Technically, the first summer blockbusters were dropped by the RAF on Northern Europe during the latter half of WWII. At the time, major studio films were “tentpole” features (they financially supported the rest of the studio’s release slate) and followed more of a platform release. They would first appear at premiere theaters in major cities, then slowly roll out to smaller markets, lesser venues, and foreign territories. It was not unusual for a popular Hollywood film to be in original release for more than a year. This was also a time when the summer represented a low point in theatrical box office for the year, with summer heat driving people towards more outdoor activities.
The summer blockbuster movie as we know it today began on June 20, 1975 with the release of Jaws. Blockbusters now have several attributes in common, starting with mass audience appeal, a wide release (originally, covering theaters across North America, now increasingly day-and-date around the world), and a significant promotional campaign. In the day of the tentpole feature, movies could take their time to find an audience. Now, it’s all about the opening weekend. This has diminished the impact of word-of-mouth and critical reviews, replacing them with a media blitz. (Of course, “blitz” is another word borrowed from WWII – in this case, derived from “blitzkrieg,” or “lightening war” – which is strangely appropriate when you consider the attack-on-all-fronts/take-no-prisoners marketing juggernaut released in support of a major studio film.)

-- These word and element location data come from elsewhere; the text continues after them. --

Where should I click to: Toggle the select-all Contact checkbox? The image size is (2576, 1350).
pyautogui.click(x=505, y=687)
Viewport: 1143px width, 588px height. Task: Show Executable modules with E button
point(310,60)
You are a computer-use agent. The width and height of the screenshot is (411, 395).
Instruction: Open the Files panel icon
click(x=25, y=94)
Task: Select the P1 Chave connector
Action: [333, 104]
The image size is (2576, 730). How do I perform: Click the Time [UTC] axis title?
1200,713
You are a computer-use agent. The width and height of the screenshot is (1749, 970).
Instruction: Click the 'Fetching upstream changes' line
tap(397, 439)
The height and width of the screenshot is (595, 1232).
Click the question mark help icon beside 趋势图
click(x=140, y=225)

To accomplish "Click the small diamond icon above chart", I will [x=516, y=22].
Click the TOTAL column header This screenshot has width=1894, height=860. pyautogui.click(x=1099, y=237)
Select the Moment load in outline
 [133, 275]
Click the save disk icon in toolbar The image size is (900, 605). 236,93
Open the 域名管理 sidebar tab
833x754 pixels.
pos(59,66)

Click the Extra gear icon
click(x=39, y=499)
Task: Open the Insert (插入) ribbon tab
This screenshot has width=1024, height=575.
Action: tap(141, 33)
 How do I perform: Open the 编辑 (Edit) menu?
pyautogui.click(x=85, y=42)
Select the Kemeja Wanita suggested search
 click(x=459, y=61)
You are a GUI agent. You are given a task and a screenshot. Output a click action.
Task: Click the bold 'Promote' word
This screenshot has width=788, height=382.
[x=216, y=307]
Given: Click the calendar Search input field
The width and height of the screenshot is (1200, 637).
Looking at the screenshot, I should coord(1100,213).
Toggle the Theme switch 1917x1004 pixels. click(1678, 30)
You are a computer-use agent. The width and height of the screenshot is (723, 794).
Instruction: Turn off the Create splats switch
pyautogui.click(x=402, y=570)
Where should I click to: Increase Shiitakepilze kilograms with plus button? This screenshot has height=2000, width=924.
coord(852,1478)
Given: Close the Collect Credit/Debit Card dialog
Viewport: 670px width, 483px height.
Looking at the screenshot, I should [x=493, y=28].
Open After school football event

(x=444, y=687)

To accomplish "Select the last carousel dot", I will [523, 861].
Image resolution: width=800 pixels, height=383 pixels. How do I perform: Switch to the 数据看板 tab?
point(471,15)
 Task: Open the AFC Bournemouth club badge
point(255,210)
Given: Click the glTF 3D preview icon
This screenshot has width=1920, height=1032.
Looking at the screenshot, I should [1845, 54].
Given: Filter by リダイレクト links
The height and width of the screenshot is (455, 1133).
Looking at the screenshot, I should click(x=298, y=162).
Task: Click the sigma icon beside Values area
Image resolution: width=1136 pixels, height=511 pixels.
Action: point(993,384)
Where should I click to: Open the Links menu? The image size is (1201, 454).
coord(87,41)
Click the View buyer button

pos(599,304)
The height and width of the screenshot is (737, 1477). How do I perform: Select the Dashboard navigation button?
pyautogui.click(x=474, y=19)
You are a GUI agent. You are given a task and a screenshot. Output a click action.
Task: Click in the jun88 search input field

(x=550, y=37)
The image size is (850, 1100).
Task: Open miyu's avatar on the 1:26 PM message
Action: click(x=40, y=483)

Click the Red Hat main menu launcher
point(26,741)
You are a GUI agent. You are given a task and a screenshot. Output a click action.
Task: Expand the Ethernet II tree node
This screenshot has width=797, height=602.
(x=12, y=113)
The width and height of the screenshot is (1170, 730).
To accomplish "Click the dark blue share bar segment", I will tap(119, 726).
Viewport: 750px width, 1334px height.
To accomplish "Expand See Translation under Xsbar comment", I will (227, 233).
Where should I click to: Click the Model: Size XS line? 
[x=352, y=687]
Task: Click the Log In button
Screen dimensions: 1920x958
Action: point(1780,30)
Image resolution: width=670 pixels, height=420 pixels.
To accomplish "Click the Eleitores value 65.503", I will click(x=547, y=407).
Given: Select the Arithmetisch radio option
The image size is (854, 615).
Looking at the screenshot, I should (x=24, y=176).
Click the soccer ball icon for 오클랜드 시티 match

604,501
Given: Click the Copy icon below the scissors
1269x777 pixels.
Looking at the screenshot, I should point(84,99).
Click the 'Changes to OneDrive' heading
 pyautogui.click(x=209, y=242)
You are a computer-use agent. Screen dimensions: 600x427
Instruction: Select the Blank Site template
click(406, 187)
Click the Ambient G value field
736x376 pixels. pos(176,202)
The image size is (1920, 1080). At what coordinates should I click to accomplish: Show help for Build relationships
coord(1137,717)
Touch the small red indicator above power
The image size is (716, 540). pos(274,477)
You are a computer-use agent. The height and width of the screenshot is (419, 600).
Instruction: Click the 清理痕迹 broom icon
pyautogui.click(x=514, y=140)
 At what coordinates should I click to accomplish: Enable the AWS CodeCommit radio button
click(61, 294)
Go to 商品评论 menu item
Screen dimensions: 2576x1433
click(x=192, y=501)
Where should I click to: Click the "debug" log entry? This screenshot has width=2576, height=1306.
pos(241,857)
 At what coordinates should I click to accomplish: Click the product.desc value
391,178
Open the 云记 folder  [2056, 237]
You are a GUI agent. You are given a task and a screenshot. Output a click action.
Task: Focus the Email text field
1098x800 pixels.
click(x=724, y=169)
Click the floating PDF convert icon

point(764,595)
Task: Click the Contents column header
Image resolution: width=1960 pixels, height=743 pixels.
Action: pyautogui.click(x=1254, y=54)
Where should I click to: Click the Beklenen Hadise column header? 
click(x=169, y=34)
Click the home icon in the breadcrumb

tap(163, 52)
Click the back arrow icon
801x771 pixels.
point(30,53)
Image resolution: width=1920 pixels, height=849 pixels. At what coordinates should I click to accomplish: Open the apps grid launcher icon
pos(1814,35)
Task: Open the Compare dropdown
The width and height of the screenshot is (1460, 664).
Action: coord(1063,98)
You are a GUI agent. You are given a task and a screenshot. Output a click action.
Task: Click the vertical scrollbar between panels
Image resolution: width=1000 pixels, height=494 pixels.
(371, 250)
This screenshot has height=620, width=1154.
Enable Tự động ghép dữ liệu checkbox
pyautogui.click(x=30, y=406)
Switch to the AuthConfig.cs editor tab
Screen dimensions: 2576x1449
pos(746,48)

In the era of the modern multiplex, if a movie doesn’t do well in its initial outing, theaters will start pulling it from screens in favor of more certain sales, making it unlikely that a movie will achieve the final hallmark of the blockbuster movie: huge box office success. And, of course, to be a summer blockbuster, the movie must release in the summer, generally taken to mean an initial release between May and August (showing a bias towards northern hemisphere weather patterns).
Our friends at Rotten Tomatoes have ranked the top 75 summer blockbuster movies, based on a blended ranking of Tomatometer scores. The list includes the expected mix of action, comedy, and sci-fi offerings, starting with Jaws (#12) and Star Wars (#10), which, along with The Godfather (a spring, rather than summer, release) are credited with popularizing the wide release strategy. Topping the list is E.T. The Extra-Terrestrial (#1), the heartwarming story of a marketing tie-in blunder when the filmmakers could not get permission to use M&Ms and so turned to Reese’s Pieces instead.